The People of the State of New York, Respondent, v Edward Williams, Appellant.
    [737 NYS2d 635]
   —Appeal by the defendant from a judgment of the Supreme Court, Kings County (Pincus, J.), rendered May 28, 1998, convicting him of criminal possession of a controlled substance in the second degree, upon a jury verdict, and imposing sentence. The appeal brings up for review the denial, after a hearing (Fisher, J.), of that branch of the defendant’s omnibus motion which was to suppress physical evidence.

Ordered that the judgment is reversed, on the law, and a new trial is ordered.
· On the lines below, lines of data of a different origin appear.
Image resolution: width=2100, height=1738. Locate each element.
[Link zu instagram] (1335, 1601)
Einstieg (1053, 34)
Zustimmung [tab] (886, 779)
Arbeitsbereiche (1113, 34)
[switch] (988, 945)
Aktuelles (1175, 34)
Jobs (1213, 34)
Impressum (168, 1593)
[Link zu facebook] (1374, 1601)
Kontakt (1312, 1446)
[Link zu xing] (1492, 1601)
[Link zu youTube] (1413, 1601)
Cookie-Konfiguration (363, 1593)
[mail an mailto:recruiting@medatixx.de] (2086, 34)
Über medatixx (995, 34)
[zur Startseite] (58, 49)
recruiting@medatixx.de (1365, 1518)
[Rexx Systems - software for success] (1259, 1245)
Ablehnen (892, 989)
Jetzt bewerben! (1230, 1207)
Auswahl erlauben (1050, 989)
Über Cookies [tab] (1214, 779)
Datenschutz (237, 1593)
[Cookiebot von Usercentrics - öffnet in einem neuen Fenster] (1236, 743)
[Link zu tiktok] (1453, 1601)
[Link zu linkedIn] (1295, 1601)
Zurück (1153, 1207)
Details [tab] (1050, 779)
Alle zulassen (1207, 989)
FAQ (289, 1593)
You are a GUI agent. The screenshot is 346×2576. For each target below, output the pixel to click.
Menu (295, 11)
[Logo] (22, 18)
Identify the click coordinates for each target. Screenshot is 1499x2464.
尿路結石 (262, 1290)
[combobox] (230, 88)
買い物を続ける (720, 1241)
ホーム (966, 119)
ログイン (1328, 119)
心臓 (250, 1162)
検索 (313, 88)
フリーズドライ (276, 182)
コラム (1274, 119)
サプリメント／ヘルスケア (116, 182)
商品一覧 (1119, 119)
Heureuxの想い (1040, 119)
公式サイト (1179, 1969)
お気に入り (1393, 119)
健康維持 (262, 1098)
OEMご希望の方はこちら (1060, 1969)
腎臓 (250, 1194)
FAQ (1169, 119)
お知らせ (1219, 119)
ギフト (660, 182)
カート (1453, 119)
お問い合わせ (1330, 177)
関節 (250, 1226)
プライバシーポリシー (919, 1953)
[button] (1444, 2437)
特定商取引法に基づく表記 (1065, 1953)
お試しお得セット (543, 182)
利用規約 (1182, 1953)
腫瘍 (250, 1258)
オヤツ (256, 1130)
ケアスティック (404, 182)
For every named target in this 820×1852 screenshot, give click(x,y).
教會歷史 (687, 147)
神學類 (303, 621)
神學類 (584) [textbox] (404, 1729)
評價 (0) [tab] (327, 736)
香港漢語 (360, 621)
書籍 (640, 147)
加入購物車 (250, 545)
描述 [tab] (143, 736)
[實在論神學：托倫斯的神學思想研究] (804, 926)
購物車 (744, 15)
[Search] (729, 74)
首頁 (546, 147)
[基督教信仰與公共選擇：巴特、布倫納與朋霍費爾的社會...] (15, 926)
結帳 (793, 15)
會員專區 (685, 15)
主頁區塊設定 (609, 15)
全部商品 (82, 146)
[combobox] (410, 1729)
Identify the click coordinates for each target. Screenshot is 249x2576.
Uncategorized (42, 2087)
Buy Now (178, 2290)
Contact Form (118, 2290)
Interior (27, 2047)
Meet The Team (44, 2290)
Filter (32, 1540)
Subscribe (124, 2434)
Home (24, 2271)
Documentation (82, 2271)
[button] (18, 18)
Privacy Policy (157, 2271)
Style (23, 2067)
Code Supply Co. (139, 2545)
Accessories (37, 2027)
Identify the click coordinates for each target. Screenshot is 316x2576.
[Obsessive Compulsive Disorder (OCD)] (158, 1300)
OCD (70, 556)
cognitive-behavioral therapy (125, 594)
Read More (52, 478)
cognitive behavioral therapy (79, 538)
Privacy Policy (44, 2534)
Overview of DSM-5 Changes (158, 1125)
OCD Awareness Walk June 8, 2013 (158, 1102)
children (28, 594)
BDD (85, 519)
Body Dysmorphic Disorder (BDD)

As police officers were about to execute a defective search warrant at an apartment where the defendant was a guest, he dropped bags of cocaine out of the apartment window. The branch of the defendant’s omnibus motion which was to suppress the seized cocaine was properly denied, since he did not have a reasonable expectation of privacy in the apartment (see, People v Wesley, 73 NY2d 351).

However, as correctly conceded by the People, a new trial is required because the Supreme Court did not obtain the defendant’s written and signed consent to replace a regular juror with an alternate juror after the jury began its deliberations (see, CPL 270.35 [1]; People v Page, 88 NY2d 1, 3; People v Perez, 237 AD2d 466, 467). Florio, J.P., Feuerstein, O’Brien and Adams, JJ., concur.